Retype the stretch of records below, from the line containing "Task: Toggle Released" through the line containing "[x=19, y=142]", with no changes.

[Element and text position records]
((

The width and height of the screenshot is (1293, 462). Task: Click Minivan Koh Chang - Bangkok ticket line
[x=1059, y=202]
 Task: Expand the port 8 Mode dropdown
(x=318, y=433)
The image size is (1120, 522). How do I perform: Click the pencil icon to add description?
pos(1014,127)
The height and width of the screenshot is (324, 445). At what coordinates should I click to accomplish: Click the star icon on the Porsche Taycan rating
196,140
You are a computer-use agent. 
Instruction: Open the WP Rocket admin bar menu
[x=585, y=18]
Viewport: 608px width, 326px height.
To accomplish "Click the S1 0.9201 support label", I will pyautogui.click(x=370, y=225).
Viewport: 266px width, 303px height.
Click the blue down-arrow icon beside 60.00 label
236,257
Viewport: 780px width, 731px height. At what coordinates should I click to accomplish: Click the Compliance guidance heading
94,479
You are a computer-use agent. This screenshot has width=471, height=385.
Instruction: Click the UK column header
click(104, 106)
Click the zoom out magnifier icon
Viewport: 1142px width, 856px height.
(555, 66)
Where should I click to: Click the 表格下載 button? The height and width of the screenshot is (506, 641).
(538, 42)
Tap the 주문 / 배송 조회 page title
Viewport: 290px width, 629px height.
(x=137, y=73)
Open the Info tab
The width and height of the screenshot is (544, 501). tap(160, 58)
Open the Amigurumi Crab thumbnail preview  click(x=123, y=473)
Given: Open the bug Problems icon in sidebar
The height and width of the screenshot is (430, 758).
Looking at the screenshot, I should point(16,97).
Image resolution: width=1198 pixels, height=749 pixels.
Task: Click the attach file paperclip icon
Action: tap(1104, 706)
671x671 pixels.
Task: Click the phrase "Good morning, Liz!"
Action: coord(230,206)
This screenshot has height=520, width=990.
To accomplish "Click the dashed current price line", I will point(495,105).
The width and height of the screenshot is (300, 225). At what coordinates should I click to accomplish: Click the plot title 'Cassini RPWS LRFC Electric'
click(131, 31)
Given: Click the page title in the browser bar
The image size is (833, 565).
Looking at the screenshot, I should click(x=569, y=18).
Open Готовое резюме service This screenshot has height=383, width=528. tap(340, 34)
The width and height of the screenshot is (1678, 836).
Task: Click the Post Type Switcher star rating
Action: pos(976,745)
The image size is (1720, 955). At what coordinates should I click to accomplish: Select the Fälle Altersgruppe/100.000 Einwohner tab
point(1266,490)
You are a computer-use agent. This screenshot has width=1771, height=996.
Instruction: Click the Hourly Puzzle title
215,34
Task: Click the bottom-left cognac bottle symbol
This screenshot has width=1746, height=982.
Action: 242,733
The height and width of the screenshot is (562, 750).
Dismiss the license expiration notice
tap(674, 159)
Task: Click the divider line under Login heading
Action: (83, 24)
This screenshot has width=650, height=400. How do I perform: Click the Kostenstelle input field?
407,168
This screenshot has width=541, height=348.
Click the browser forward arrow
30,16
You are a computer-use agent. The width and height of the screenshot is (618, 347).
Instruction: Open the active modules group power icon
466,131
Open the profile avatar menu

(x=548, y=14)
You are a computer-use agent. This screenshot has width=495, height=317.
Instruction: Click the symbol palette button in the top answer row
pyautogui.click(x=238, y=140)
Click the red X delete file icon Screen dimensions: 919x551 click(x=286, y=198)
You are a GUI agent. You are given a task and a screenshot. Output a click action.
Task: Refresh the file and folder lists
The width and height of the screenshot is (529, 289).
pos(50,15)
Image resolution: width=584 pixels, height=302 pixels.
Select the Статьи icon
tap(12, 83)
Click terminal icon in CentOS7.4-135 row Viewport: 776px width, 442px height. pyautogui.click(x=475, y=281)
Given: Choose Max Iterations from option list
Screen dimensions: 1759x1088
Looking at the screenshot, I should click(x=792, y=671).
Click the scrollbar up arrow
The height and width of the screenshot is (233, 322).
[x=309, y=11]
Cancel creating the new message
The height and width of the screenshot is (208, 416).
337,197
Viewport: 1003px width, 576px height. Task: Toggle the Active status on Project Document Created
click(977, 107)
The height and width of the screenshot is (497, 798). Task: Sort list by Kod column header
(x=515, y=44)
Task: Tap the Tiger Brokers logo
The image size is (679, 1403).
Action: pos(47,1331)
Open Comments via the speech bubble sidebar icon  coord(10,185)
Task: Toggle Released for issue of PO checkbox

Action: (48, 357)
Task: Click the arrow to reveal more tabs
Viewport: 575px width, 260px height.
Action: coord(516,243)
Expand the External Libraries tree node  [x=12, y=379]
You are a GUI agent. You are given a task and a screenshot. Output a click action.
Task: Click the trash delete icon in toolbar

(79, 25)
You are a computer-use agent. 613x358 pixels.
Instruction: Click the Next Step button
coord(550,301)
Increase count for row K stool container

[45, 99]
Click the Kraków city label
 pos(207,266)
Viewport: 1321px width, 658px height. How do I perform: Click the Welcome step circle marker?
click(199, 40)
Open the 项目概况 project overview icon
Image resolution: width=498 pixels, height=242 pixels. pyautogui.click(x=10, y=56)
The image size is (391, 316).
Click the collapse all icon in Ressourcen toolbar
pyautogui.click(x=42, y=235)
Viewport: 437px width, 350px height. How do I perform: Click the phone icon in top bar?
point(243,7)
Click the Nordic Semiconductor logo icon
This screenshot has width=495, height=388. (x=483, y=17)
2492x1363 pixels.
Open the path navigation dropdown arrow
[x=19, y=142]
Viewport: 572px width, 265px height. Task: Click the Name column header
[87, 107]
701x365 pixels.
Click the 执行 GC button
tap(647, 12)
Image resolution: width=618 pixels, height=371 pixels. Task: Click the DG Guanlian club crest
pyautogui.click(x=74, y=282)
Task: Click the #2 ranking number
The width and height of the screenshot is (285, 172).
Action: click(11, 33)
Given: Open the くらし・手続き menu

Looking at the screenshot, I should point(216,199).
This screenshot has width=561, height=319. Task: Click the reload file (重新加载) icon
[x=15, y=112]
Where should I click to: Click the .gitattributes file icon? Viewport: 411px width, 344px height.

))

◆ **Answer for the task**:
Task: Toggle Released for issue of PO checkbox

Action: (48, 357)
Task: Click the arrow to reveal more tabs
Viewport: 575px width, 260px height.
Action: coord(516,243)
Expand the External Libraries tree node  [x=12, y=379]
You are a GUI agent. You are given a task and a screenshot. Output a click action.
Task: Click the trash delete icon in toolbar

(79, 25)
You are a computer-use agent. 613x358 pixels.
Instruction: Click the Next Step button
coord(550,301)
Increase count for row K stool container

[45, 99]
Click the Kraków city label
 pos(207,266)
Viewport: 1321px width, 658px height. How do I perform: Click the Welcome step circle marker?
click(199, 40)
Open the 项目概况 project overview icon
Image resolution: width=498 pixels, height=242 pixels. pyautogui.click(x=10, y=56)
The image size is (391, 316).
Click the collapse all icon in Ressourcen toolbar
pyautogui.click(x=42, y=235)
Viewport: 437px width, 350px height. How do I perform: Click the phone icon in top bar?
point(243,7)
Click the Nordic Semiconductor logo icon
This screenshot has width=495, height=388. (x=483, y=17)
2492x1363 pixels.
Open the path navigation dropdown arrow
[x=19, y=142]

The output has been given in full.